Spurred by stress from being short-staffed with too many patients, providers and hospitals have been urging insurance companies to loosen the requirements set to transfer stable, recuperating patients to other facilities – swing bed facilities – so that they can treat patients with more pressing concerns. At the core of this issue are Medicare Advantage plans.
What are swing bed facilities, and when are they utilized? Why do these facilities dislike working with Medicare Advantage plans? Are the insurance companies preventing quality care? Let’s find out.
Swing Bed Facilities
Swing beds offer regular hospital beds that can be used interchangeably as either an acute care bed or a skilled nursing bed.
The practice of utilizing swing beds begin in the 1970s. At that time, it was observed that facilities in rural parts of the United States had the incorrect number of beds dedicated to the wrong level of care. Acute care beds in rural hospitals were primarily empty since the patients were being transferred to urban hospitals. On the other hand, nursing home beds had nearly disappeared due to regulatory changes. This observation led to the practical solution of swing bed facilities.
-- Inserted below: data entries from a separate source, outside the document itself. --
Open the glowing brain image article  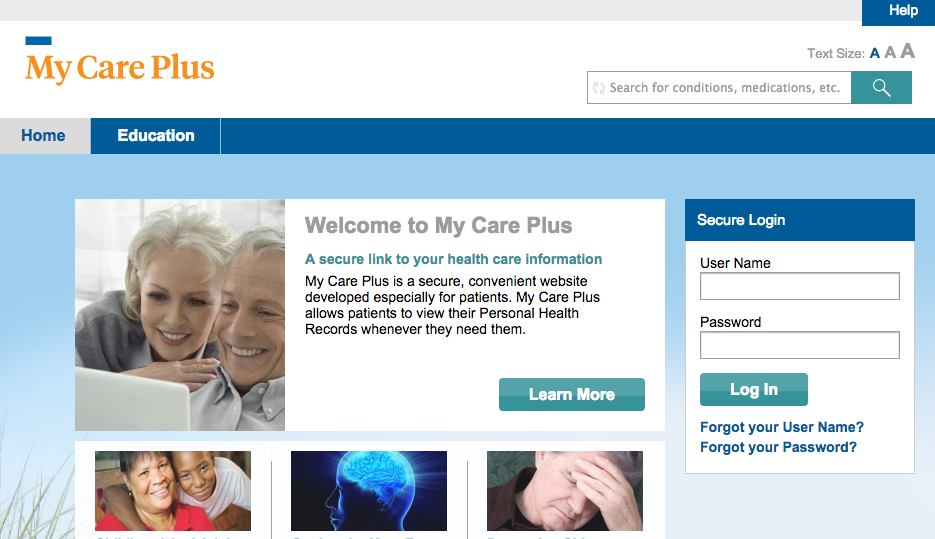369,491
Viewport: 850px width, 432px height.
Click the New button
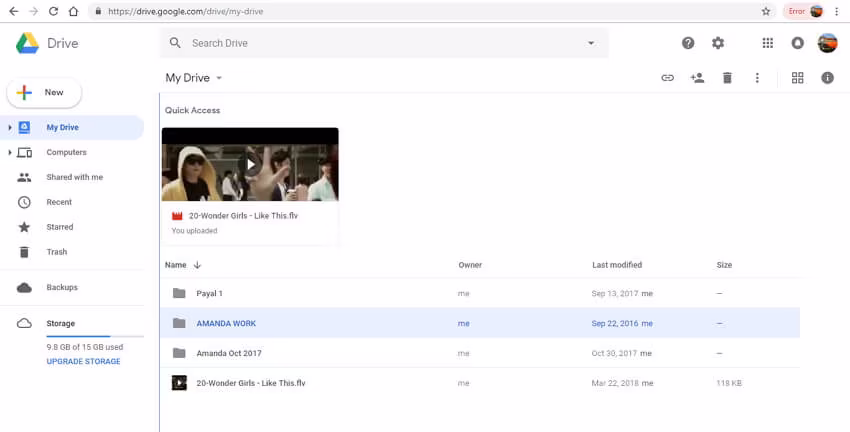(x=44, y=92)
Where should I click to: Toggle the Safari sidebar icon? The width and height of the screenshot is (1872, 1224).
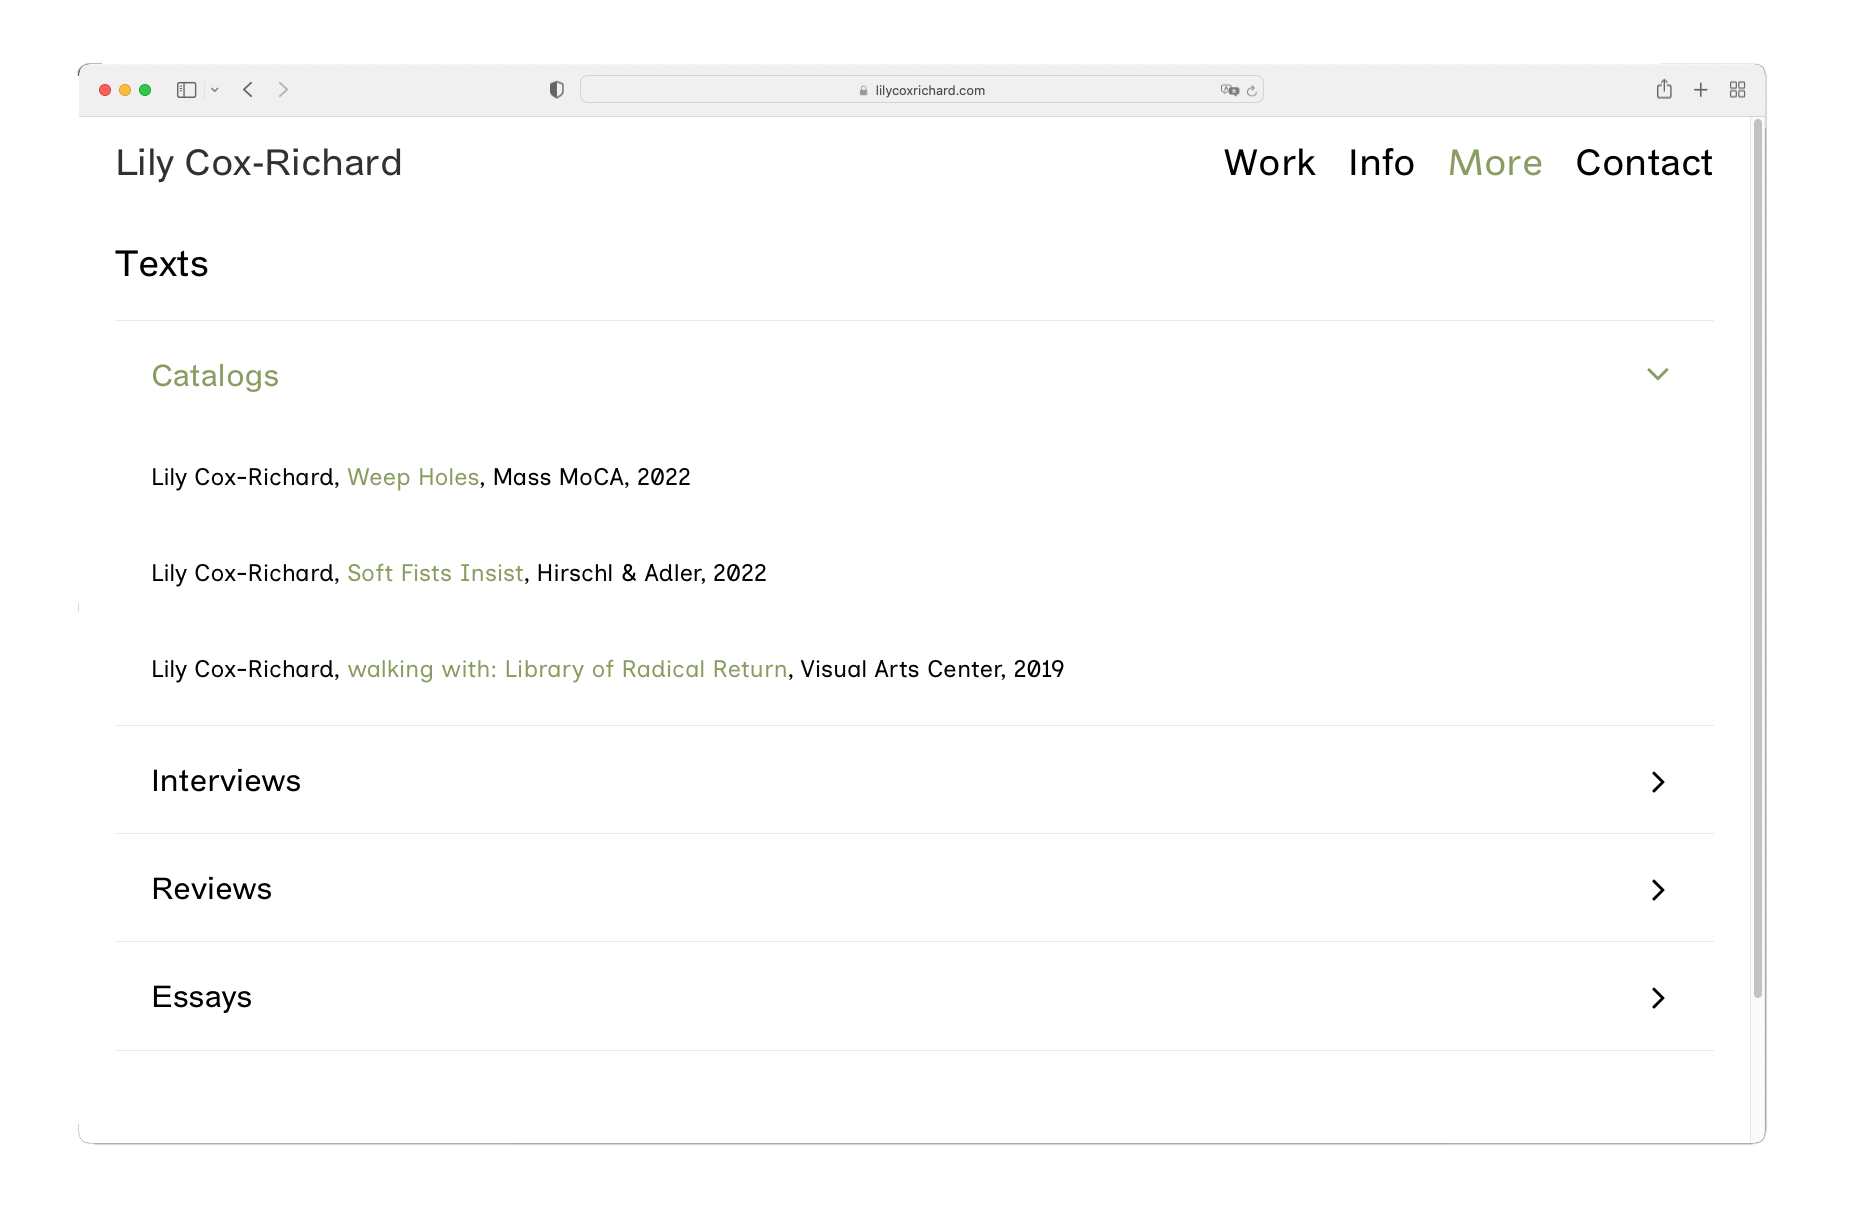(186, 90)
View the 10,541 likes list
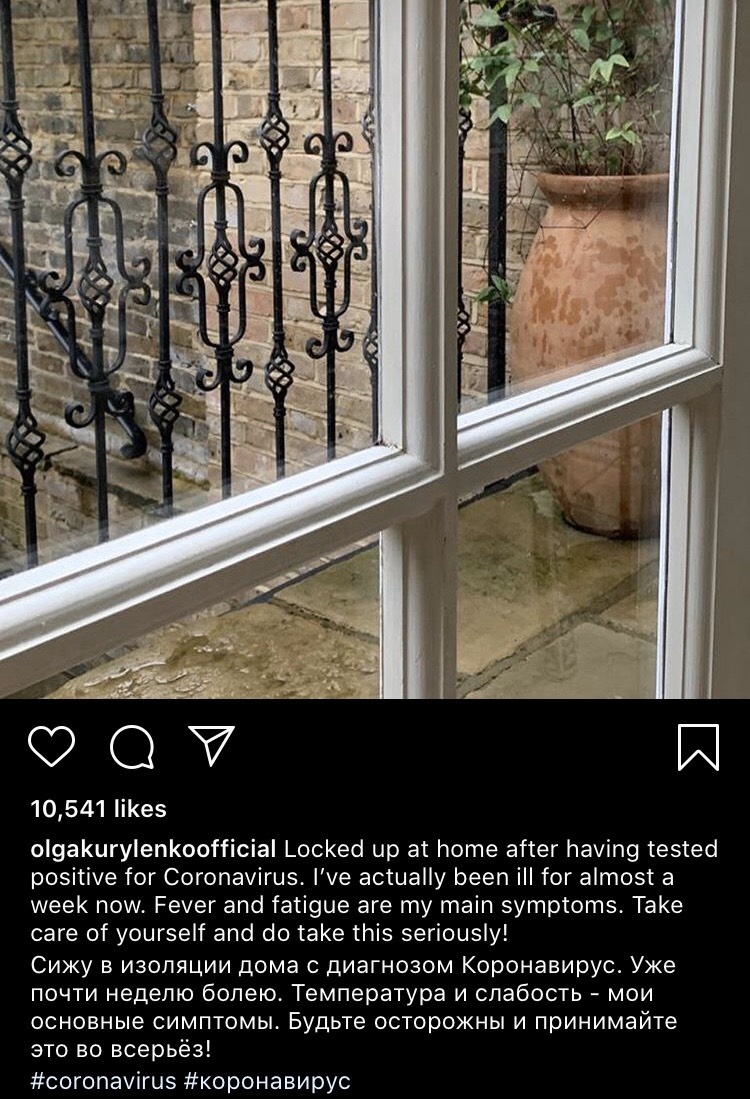Viewport: 750px width, 1099px height. click(99, 809)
The Social Security Act allows some rural, small hospitals to enter a swing bed contract. This contract enables the hospital to use its beds for acute care or skilled nursing care. Swing bed regulations define these hospitals as “a hospital or critical access hospital (CAH) participating in Medicare that has CMS approval to provide post-hospital skilled nursing facility care.” These hospitals must meet specific requirements to enter into a swing bed contract.
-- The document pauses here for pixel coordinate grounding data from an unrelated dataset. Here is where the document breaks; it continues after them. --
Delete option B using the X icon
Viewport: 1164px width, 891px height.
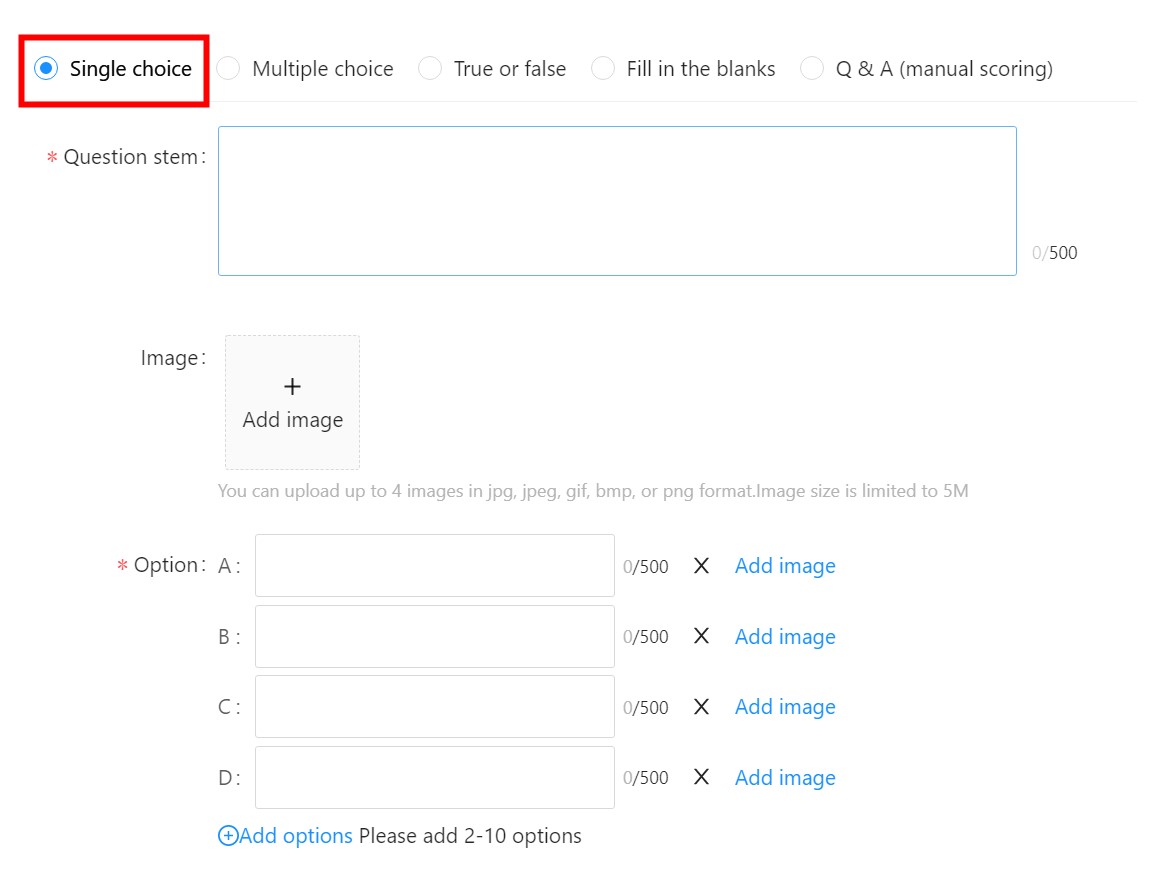point(701,636)
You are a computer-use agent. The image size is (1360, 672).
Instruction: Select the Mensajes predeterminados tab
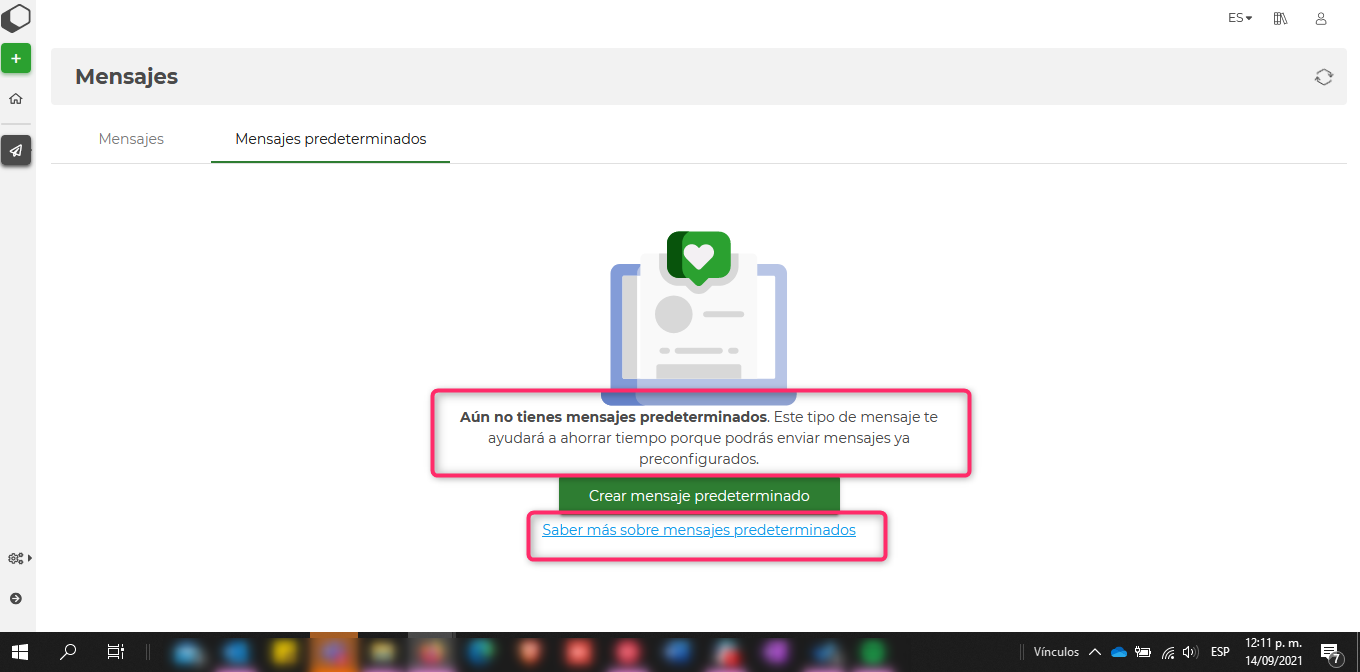pyautogui.click(x=330, y=139)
Medicare Part A will cover the inpatient hospital extended care services received in a swing bed hospital. A swing bed dictates a change in reimbursement status. The reimbursement rate “swings” from acute care services billing to skilled nursing care billing, even though the patient remains in the same bed in the same facility.
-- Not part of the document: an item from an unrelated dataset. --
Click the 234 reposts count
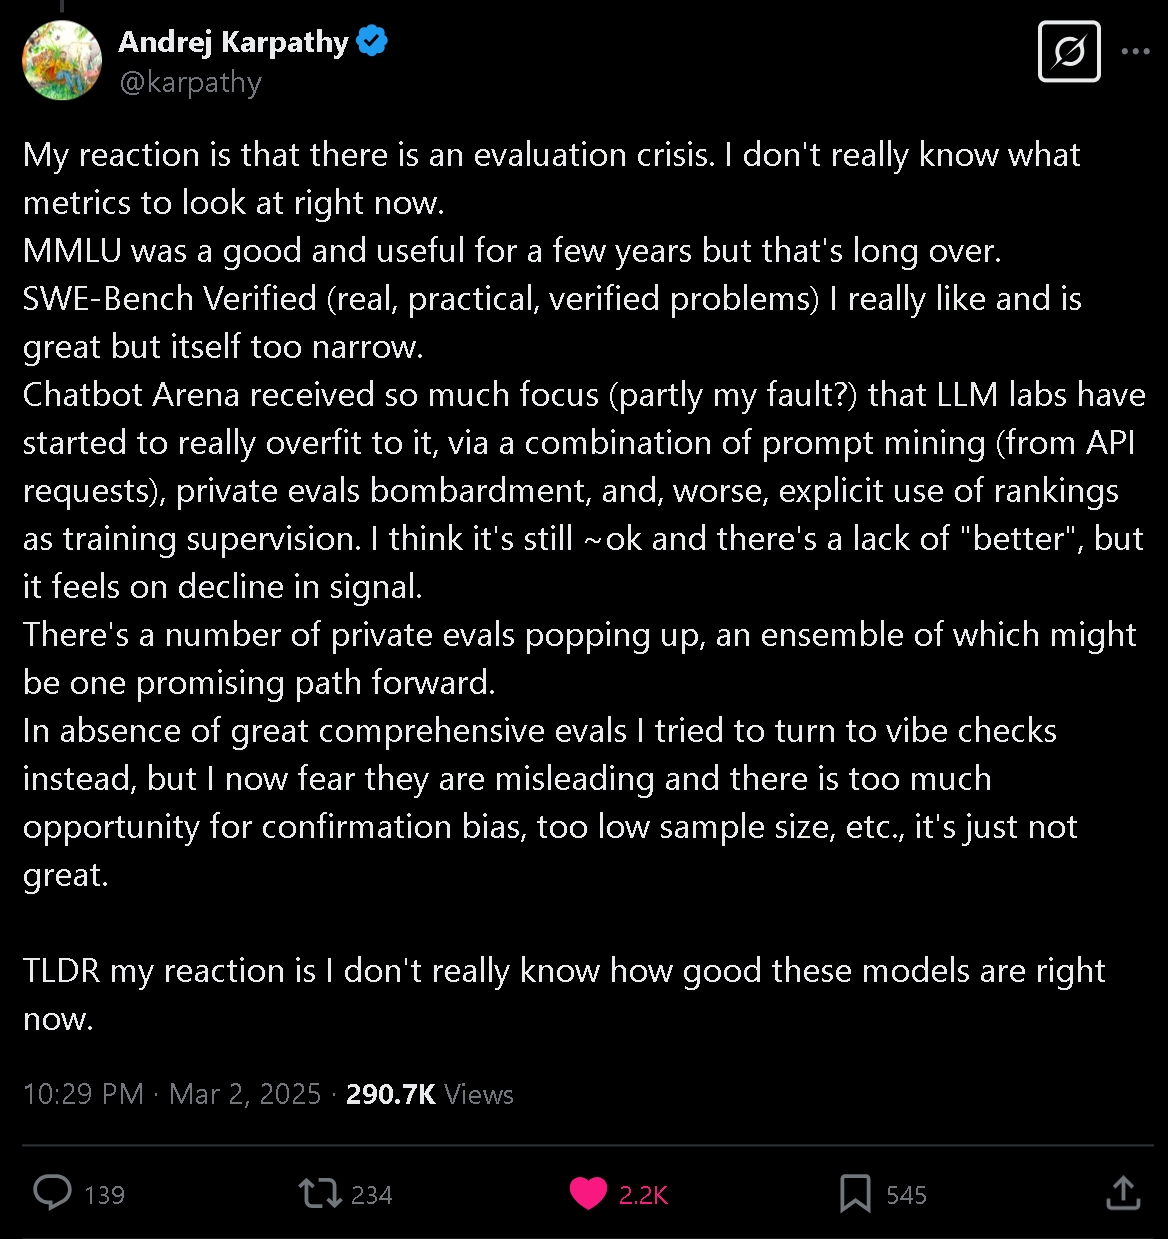The height and width of the screenshot is (1239, 1168). pos(371,1195)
Of course, there are limitations to Medicare Part A coverage. Complete coverage is offered for up to 20 days. From days 21-100, a copayment and deductibles will apply. After 100 days, the Medicare Part A benefits will be exhausted.
The swing bed program has been operating for over five decades, and rural hospitals have continued serving their communities since these facilities often have a positive operating margin. Patients benefit as well. Those who were initially transferred to an urban hospital and are on the mend but still too sick to return home can be transferred to their local swing bed facility, where they may be closer to friends and family.
The Problem with Medicare Advantage Plans
Hospitals do not enjoy working with Medicare Advantage plans. To be eligible for coverage under the policy, there must be extensive reviews and consultations before transfers to swing bed facilities.
While this has been a struggle for much longer, the COVID-19 pandemic shined a brighter light on these heavy requirements. As the number of COVID patients needing a hospital bed began to rise, there was an immediate push to transfer stable, recovering patients to swing bed facilities. The administrative burden of requirements and paperwork to make such transfers severely slowed that process. Patients – both stable and unstable – wait for an insurance authorization to open a bed.
Suggestions have been made to allow hospitals to move stable patients and receive that approval retroactively. There has been some effort on insurance companies to lighten some of their hefty requirements. In some states where hospitals are overflowing, some insurance companies have even suspended prior authorization for transfers.
While they offer an excellent value for a very affordable monthly premium, Medicare Advantage plans often have OK print requirements like these. As these plans become more popular, they will adjust their needs to provide quality patient care.